Wells Fargo’s acquisition of Wachovia creates a banking powerhouse—despite historic financial market upheaval.
by Aaron Lazenby, May 2010
Although it’s commonly believed that the Chinese word for “crisis” is composed of two characters meaning “danger” and “opportunity,” a translation of “dangerous turning point” is actually more accurate. Regardless, that notion has gained credence for describing the perils of modern global business—replete with real crises and real opportunities. And the executives at San Francisco, California-based Wells Fargo & Company know this firsthand.
It was on September 7, 2008, that the U.S. government took full control of the federally subsidized mortgage lenders Federal National Mortgage Association (Fannie Mae) and Federal Home Loan Mortgage Corporation (Freddie Mac). The move was designed to protect these lenders from fallout caused by credit defaults on mortgage-backed securities, in which Fannie Mae and Freddie Mac had both invested heavily. But it was also widely considered to mark the opening tremors of the financial crisis that shook global markets in the late 2000s.
As chief financial officer at Wells Fargo, Howard Atkins was responsible for preparing his bank to handle the impact of the global economic downturn. “The CFO of any big bank is in the epicenter of what’s been happening in the financial markets in the last three or four years,” he says.
Fortunately, Wells Fargo—a diversified financial services firm serving consumers, small businesses, and commercial customers—was in a good position to ride out the coming economic upheaval. The bank was one of the market’s best-capitalized companies before the crisis began, and because of its steadfast focus on its customers, it was fortunate enough to have largely avoided the high-risk business activities that plagued many of its peers. This combination, plus the arrival of a surge of new customers looking for a safe haven for their investments, put Wells Fargo in a strong position as the market tumbled.

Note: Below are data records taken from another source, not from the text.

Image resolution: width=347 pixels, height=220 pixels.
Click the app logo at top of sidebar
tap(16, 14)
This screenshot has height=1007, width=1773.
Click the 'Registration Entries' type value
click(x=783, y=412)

So when the federal government signaled concerns about the viability of Wachovia Bank in October 2008, Wells Fargo was prepared to save the troubled institution from collapse. This opportunity nearly doubled Wells Fargo’s size and market share—adding 20 million customers, US$812 billion in assets, US$448 billion in deposits, and 120,000 employees—in an acquisition that would prove to be the biggest in U.S. banking history.
Throughout the process, the collection, combination, and analysis of enterprise data played a significant role in the merger. And because Oracle software was a key part of the enterprise computing footprint of both companies, that data was accurate and available when executives needed it—both before and after the completion of the merger. The results for Wells Fargo 18 months later: increased stability and deposits, new customers and markets, and a business that ranks at the top of surveys about service and technology innovation.

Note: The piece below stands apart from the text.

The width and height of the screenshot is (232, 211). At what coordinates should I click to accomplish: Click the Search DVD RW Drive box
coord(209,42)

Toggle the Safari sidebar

Running the Gauntlet Two months into the economic upheaval of 2008, Wachovia was in dire straits. Damaged by the same toxic securities that felled Fannie Mae and Freddie Mac, the bank faced a crisis of confidence as other institutions in the sector began to fail. Capital began to flee Wachovia for what investors believed to be safer harbors, and government regulators began to assess the health of Wachovia’s assets—and help devise a strategy that would keep the bank afloat.

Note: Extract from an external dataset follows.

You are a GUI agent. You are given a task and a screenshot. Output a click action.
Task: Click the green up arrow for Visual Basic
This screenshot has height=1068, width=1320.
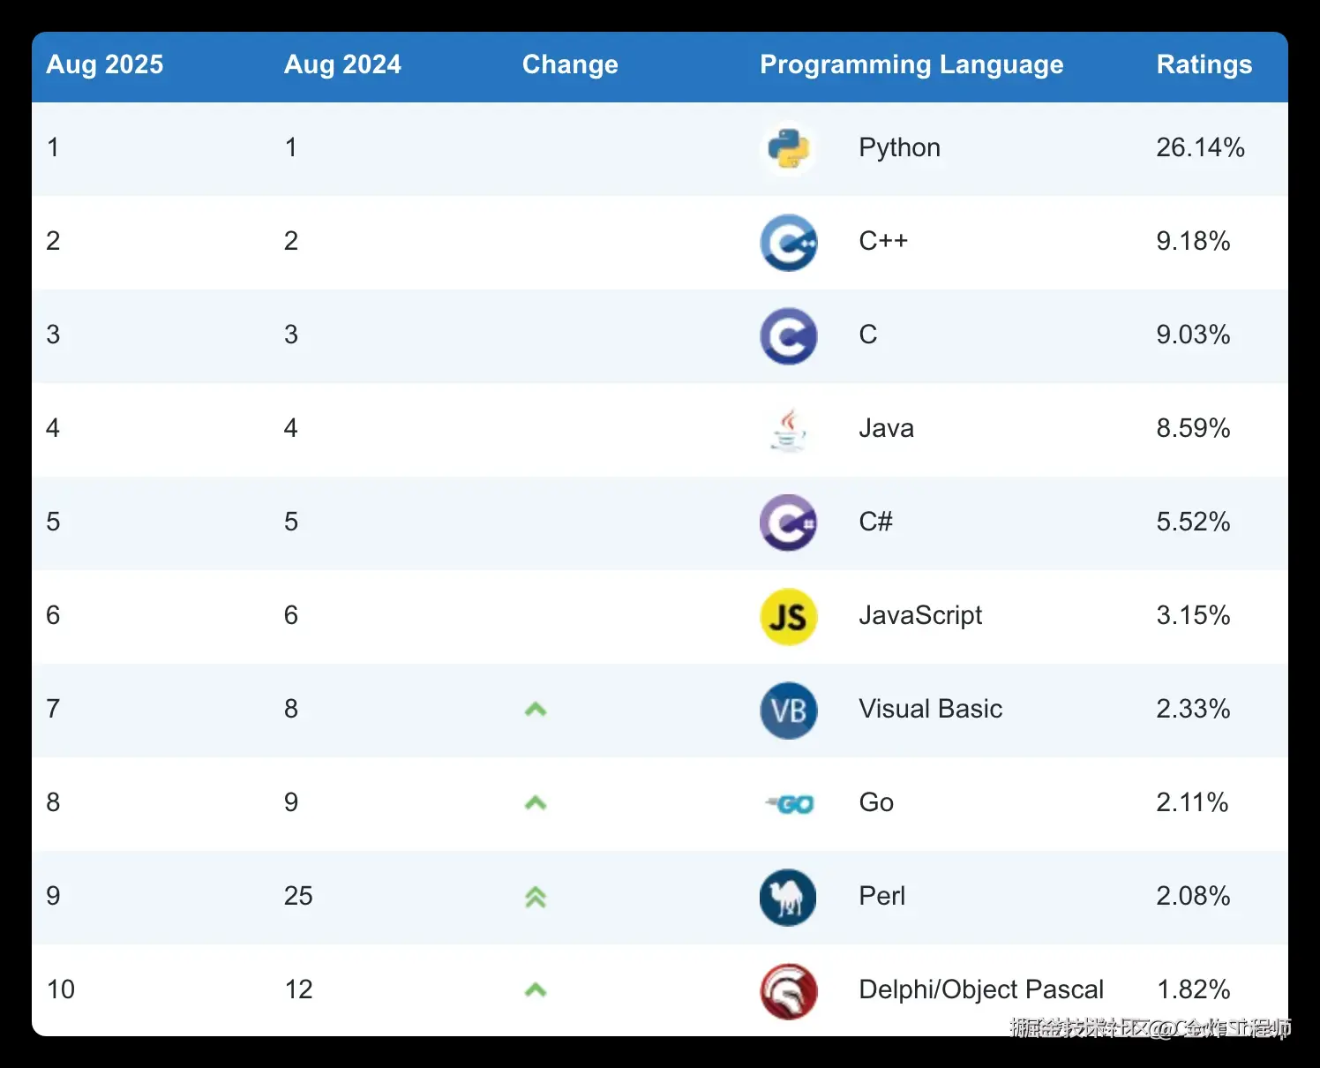(x=536, y=710)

The Federal Deposit Insurance Corporation (FDIC), which guarantees the safety of customer deposits, encouraged a merger of Wachovia with a healthier bank. Initially, one of Wells Fargo’s main competitors offered to acquire Wachovia if the government would assume some of the belabored bank’s debt. While that deal was being reviewed by stockholders and regulators, Wells Fargo executives decided to initiate their own offer for Wachovia. But they knew that time was short and that the offer had to make good business sense to be successful.
“That’s what kicked off that frantic, fun-filled 72-hour stretch without sleep,” recalls Atkins. “Basically, we had less than a weekend to put a price on what has turned out to be the largest acquisition in banking history. That’s unheard of.”
In the process of assessing the deal, members of Atkins’ team had to review data from both organizations to get an idea of how the merged companies would operate. For example, analysts compared data from Wachovia’s and Wells Fargo’s retail branches—information about loans, deposits, earnings, revenue, sales statistics, and more. The same analysis was applied to data taken from Wachovia’s and Wells Fargo’s commercial banking, wealth management, and other businesses, which was then combined to create a snapshot of what different business units would look like if the acquisition was completed.